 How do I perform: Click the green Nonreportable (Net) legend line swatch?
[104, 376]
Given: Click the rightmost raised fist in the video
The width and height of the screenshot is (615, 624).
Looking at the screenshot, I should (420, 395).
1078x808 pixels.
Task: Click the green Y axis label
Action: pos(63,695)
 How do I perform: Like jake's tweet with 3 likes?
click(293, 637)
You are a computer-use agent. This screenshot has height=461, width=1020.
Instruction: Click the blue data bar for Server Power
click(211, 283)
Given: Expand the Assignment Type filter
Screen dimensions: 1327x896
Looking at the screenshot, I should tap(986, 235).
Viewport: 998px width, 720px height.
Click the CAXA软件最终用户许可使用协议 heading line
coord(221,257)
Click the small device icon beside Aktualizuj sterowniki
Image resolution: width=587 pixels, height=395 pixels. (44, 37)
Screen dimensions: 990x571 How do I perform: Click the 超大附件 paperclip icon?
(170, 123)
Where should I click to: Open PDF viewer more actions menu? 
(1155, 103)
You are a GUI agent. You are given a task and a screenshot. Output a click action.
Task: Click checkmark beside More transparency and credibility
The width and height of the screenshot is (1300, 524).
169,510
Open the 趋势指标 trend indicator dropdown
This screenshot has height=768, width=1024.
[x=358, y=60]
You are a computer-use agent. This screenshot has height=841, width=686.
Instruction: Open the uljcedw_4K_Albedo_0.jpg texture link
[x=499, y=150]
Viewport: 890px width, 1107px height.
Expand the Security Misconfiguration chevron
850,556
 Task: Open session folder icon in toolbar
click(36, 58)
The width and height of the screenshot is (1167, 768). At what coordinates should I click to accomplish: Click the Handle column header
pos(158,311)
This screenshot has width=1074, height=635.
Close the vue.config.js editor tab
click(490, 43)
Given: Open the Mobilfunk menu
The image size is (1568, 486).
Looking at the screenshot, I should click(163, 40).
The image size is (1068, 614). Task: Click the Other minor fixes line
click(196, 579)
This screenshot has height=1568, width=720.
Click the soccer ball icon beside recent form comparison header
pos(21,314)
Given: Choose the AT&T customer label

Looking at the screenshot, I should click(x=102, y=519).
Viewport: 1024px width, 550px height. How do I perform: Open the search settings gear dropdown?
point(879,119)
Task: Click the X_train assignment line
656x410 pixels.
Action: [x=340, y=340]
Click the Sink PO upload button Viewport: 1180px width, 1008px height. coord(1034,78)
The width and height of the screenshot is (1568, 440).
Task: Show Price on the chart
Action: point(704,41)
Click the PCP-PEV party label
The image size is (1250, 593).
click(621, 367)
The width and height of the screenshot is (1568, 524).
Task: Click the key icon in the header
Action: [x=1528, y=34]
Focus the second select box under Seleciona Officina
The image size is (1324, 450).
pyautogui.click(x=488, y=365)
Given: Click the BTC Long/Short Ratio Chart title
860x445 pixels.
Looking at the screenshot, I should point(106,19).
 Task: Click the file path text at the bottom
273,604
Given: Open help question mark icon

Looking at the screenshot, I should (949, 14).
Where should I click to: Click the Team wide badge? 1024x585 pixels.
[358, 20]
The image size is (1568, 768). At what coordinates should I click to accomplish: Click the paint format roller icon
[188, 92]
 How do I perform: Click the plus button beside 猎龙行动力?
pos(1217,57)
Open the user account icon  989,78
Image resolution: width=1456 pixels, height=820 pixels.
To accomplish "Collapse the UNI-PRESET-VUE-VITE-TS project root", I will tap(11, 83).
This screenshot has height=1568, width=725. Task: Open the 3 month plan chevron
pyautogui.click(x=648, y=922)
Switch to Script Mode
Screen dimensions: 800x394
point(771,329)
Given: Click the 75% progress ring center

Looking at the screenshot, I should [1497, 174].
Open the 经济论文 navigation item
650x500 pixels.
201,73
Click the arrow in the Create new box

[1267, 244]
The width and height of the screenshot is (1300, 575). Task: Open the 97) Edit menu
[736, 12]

#### [EXERCISE DETAILS]
Reproduce each line of the material above precisely.

#### [RESPONSE BOX]
 How do I perform: Click the green Nonreportable (Net) legend line swatch?
[104, 376]
Given: Click the rightmost raised fist in the video
The width and height of the screenshot is (615, 624).
Looking at the screenshot, I should (420, 395).
1078x808 pixels.
Task: Click the green Y axis label
Action: pos(63,695)
 How do I perform: Like jake's tweet with 3 likes?
click(293, 637)
You are a computer-use agent. This screenshot has height=461, width=1020.
Instruction: Click the blue data bar for Server Power
click(211, 283)
Given: Expand the Assignment Type filter
Screen dimensions: 1327x896
Looking at the screenshot, I should tap(986, 235).
Viewport: 998px width, 720px height.
Click the CAXA软件最终用户许可使用协议 heading line
coord(221,257)
Click the small device icon beside Aktualizuj sterowniki
Image resolution: width=587 pixels, height=395 pixels. (44, 37)
Screen dimensions: 990x571 How do I perform: Click the 超大附件 paperclip icon?
(170, 123)
Where should I click to: Open PDF viewer more actions menu? 
(1155, 103)
You are a GUI agent. You are given a task and a screenshot. Output a click action.
Task: Click checkmark beside More transparency and credibility
The width and height of the screenshot is (1300, 524).
169,510
Open the 趋势指标 trend indicator dropdown
This screenshot has height=768, width=1024.
[x=358, y=60]
You are a computer-use agent. This screenshot has height=841, width=686.
Instruction: Open the uljcedw_4K_Albedo_0.jpg texture link
[x=499, y=150]
Viewport: 890px width, 1107px height.
Expand the Security Misconfiguration chevron
850,556
 Task: Open session folder icon in toolbar
click(36, 58)
The width and height of the screenshot is (1167, 768). At what coordinates should I click to accomplish: Click the Handle column header
pos(158,311)
This screenshot has width=1074, height=635.
Close the vue.config.js editor tab
click(490, 43)
Given: Open the Mobilfunk menu
The image size is (1568, 486).
Looking at the screenshot, I should click(163, 40).
The image size is (1068, 614). Task: Click the Other minor fixes line
click(196, 579)
This screenshot has height=1568, width=720.
Click the soccer ball icon beside recent form comparison header
pos(21,314)
Given: Choose the AT&T customer label

Looking at the screenshot, I should click(x=102, y=519).
Viewport: 1024px width, 550px height. How do I perform: Open the search settings gear dropdown?
point(879,119)
Task: Click the X_train assignment line
656x410 pixels.
Action: [x=340, y=340]
Click the Sink PO upload button Viewport: 1180px width, 1008px height. coord(1034,78)
The width and height of the screenshot is (1568, 440).
Task: Show Price on the chart
Action: point(704,41)
Click the PCP-PEV party label
The image size is (1250, 593).
click(621, 367)
The width and height of the screenshot is (1568, 524).
Task: Click the key icon in the header
Action: [x=1528, y=34]
Focus the second select box under Seleciona Officina
The image size is (1324, 450).
pyautogui.click(x=488, y=365)
Given: Click the BTC Long/Short Ratio Chart title
860x445 pixels.
Looking at the screenshot, I should point(106,19).
 Task: Click the file path text at the bottom
273,604
Given: Open help question mark icon

Looking at the screenshot, I should (949, 14).
Where should I click to: Click the Team wide badge? 1024x585 pixels.
[358, 20]
The image size is (1568, 768). At what coordinates should I click to accomplish: Click the paint format roller icon
[188, 92]
 How do I perform: Click the plus button beside 猎龙行动力?
pos(1217,57)
Open the user account icon  989,78
Image resolution: width=1456 pixels, height=820 pixels.
To accomplish "Collapse the UNI-PRESET-VUE-VITE-TS project root", I will tap(11, 83).
This screenshot has height=1568, width=725. Task: Open the 3 month plan chevron
pyautogui.click(x=648, y=922)
Switch to Script Mode
Screen dimensions: 800x394
point(771,329)
Given: Click the 75% progress ring center

Looking at the screenshot, I should [1497, 174].
Open the 经济论文 navigation item
650x500 pixels.
201,73
Click the arrow in the Create new box

[1267, 244]
The width and height of the screenshot is (1300, 575). Task: Open the 97) Edit menu
[736, 12]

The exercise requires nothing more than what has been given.